I’m working on improving my git workflow as it applies to my WordPress development projects. Often, when developing a content management system, I’ll create a development server (like http://dev.finalsitename.com
) containing the custom post types and taxonomies that will be used in the production version. This allows my client to begin adding their content to the site.
While they are working on this task, I’m usually building out the look and feel as well as the custom programming/plugins that will be used on my localhost environment. To ensure that I don’t overwrite any of their updates, I generally pull a copy of their database down and replace mine. However, there are times where I just need to hop into the WP admin area and change a setting or something else small…
If there are multiple developers working on a WordPress project, we each do a (timestamped) database dump of our version of the site and include in in the root directory before committing and pushing their local branch back to the remote repository. The trouble with this approach is that the databases are often out of sync with no easy way to determine which to use.
What are other developers doing to keep their databases in sync while still allowing multiple developers (and clients/content producers) to work on the same project?
There are 3 options from easiest –>
Use only one remote database that you all connect to with lots of backups. That way you just have to worry about files and not the db.
Use the import and export functionality built into WordPress and throw it into your version control right into the wp root (like in a new folder). Sure it takes an extra few minutes but its dead simple and you can automate it, but more importantly it will become part of the version control.

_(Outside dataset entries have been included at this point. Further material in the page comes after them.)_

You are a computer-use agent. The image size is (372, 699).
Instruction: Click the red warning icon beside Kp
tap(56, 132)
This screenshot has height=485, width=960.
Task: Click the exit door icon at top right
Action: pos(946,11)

Use a custom updating script to version the actual database sync. I honestly don’t know how you can manage that with git because its a just a script and doesn’t really know what is going on, I know there are 3rd party tools that do this commercial and free ( http://www.liquibase.org/).
If you need to keep the databases in sync entirely, ie. schema and data, you might develop a custom versioning system based on backups.
Or if you want to keep the data from production but evolve its schema, you might work with a custom solution (a versioned file with all the schema changes), or with a standard solution based on the concept of
migration
. You can find a lot of info in this stackoverflow thread: Mechanisms for tracking db schema changes.I’m sorry if this seems incredibly obvious but if you all need to have the same copy of the database with the same structure, would it not make sense to have an office/central SQL server and use that? Clone it locally if you need to experiment but keep it as the authorative defacto standard and take backups of that server and only that server.
Otherwise when I’m working on a group project we have our own setups with different content. The code takes care of upgrading and migrating table structures and we can access eachothers local installations of the code running on our machines over the LAN, so there’s no need for us to share content.
If we’re entering content we run it on a test server which we can then either export and import into the live server, or we can migrate directly on to the production server if no live instance currently exists.
If at any point you need a separation of live test and WIP data, then just use a live, test, and development branch in your repository
For those that don’t find the above solutions to be easy enough a great paid plugin solution is WP Migrate DB Pro
It allows you to push and pull databases between WordPress instances. It still doesn’t offer a git like system for your databases but if you have a central staging server which is the “truth” for the databases and where things should be changed it works amazingly.
(Deprecated suggestion below – Thanks Elmar in comments)
Or you could investigate Version Press which does claim to offer a git like management of files and databases. This plugin I haven’t used however I’ve been watching it for some time and it’s still around so.